Moral status of digital minds

Jul 05, 2026 Artificial Intelligence

Topics

ai
consciousness
ai safety
risk
suffering

Read the Original Article

By Cody Fenwick on 80,000 Hours

Published Sep 01, 2024

It is possible artificial intelligence becomes conscious or sentient as a result of its sophistication. And, it's possible these so-called "digital minds" acquire the capacity to suffer. It would be tragic to end up in a world where vast numbers of artificially intelligent persons suffer, and so there are people researching both markers for whether AI should be granted moral status, and what to do when it does.

Takeaways

The number of digital minds will likely vastly outnumber the number of biological minds, and so considering their welfare seems pretty important.
It is possible to overcorrect: if it turns out AI systems can't have moral status or won't for a very long time, misattribution could lead to less guardrails on AI, increasing risk of AI-caused catastrophe.
Exceedingly few scientists (and myself) consider LLMs as they are now to be conscious. Most of them agree that AI can become conscious in principle.
Whether this problem can even be solved seems to depend on resolving very-long debated topics in the nature of consciousness and theory of mind.
There are very few tests that seem convincing with regard to determining whether a system is "conscious". You cannot simply ask the AI "hey are you in there?"
There are significant parallels to the development of factory farming to the foreseeable mass usage of AI.
Don't, um, try to build a conscious AI. Because once you do, it will be too late to answer the questions of what to do with it.

Quotes and Notes

We may create many, many AI systems in the future.

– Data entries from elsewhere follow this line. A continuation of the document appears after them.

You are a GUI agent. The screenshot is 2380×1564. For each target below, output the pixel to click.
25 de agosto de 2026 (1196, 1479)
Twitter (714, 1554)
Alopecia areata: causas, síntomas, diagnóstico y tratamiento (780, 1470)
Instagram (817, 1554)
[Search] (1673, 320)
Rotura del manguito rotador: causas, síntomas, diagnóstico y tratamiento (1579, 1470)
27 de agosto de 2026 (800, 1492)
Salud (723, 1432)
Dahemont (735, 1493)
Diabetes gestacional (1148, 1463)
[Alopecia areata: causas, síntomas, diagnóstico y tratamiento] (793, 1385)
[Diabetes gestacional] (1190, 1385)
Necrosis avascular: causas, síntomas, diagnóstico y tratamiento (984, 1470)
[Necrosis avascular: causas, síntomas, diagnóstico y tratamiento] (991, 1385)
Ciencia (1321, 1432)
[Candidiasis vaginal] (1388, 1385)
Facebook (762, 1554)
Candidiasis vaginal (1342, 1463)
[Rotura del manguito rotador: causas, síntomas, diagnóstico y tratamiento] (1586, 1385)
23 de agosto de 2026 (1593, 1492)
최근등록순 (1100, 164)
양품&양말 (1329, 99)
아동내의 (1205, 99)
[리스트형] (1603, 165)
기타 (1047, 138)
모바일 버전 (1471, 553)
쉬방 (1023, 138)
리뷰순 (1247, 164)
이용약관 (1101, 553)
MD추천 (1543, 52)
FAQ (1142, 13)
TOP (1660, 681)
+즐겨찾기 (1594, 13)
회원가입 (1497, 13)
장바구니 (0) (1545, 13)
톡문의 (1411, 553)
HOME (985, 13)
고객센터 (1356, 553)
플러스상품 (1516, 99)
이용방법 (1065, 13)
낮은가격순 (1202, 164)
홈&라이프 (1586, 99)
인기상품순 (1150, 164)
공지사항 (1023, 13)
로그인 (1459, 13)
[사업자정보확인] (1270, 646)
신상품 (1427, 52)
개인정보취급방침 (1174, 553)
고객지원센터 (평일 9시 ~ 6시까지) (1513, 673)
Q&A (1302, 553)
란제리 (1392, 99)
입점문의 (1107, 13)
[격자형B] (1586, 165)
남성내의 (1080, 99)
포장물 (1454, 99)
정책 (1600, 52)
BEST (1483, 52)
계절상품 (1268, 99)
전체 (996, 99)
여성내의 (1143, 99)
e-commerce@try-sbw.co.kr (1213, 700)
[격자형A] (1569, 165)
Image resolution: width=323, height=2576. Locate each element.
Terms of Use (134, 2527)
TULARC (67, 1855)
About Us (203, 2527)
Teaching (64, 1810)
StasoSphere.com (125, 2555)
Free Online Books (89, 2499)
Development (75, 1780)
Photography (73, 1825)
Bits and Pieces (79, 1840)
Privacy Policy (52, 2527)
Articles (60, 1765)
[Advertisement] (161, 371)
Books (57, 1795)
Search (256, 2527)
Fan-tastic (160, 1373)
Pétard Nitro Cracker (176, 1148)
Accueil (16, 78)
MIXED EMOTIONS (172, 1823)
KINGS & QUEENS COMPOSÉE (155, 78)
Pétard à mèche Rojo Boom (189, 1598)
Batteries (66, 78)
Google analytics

If these systems are sentient, or otherwise have moral status, it would be important for humanity to consider their welfare and interests.

I call this the "third pillar" of AI Safety:

Pillar 1: Stop AI from harming humans.
Pillar 2: Stop AI-enabled humans from harming humans.
Pillar 3: Stop humans from harming AI.

The article goes into this, but essentially there are many ways in which AI could be made to suffer unintentionally, or without us realizing.

It’s possible the AI systems we will create can’t or won’t have moral status. Then it could be a huge mistake to worry about the welfare of digital minds and doing so might contribute to an AI-related catastrophe.

I hadn't thought of the possibility of a type-2 error until now. Indeed, overcorrection could actually increase existential risk by, in some sense, being too lenient.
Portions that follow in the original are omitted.